**Work request**
Copy out once more, exactly, the line with "Volleyball (172, 76)" and all the lines after it, up to the last line of the data.

- - -

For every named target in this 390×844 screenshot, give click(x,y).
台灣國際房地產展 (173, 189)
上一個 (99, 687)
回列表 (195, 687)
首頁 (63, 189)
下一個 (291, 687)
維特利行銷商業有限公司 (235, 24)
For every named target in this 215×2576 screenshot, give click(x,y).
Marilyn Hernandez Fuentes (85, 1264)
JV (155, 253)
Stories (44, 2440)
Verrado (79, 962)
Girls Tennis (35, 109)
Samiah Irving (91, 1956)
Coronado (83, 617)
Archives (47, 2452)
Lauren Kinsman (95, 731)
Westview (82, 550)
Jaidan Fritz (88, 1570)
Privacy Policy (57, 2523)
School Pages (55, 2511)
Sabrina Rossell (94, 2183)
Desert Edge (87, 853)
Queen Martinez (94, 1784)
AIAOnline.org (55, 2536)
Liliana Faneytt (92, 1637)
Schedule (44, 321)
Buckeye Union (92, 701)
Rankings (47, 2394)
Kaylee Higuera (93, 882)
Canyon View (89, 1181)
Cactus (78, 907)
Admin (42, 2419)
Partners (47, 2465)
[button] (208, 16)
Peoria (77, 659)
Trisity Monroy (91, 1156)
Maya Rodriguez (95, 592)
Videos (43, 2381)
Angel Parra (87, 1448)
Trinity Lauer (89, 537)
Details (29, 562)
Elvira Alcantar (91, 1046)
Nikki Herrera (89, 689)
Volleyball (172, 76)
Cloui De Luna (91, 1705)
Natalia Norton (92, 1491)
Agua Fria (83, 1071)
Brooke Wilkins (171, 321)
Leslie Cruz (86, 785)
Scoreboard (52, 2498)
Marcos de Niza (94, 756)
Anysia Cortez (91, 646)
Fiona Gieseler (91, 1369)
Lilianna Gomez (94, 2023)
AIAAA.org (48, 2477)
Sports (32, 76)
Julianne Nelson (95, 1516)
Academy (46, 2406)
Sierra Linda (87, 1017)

- - -

**Completed task**
Volleyball (172, 76)
Cloui De Luna (91, 1705)
Natalia Norton (92, 1491)
Agua Fria (83, 1071)
Brooke Wilkins (171, 321)
Leslie Cruz (86, 785)
Scoreboard (52, 2498)
Marcos de Niza (94, 756)
Anysia Cortez (91, 646)
Fiona Gieseler (91, 1369)
Lilianna Gomez (94, 2023)
AIAAA.org (48, 2477)
Sports (32, 76)
Julianne Nelson (95, 1516)
Academy (46, 2406)
Sierra Linda (87, 1017)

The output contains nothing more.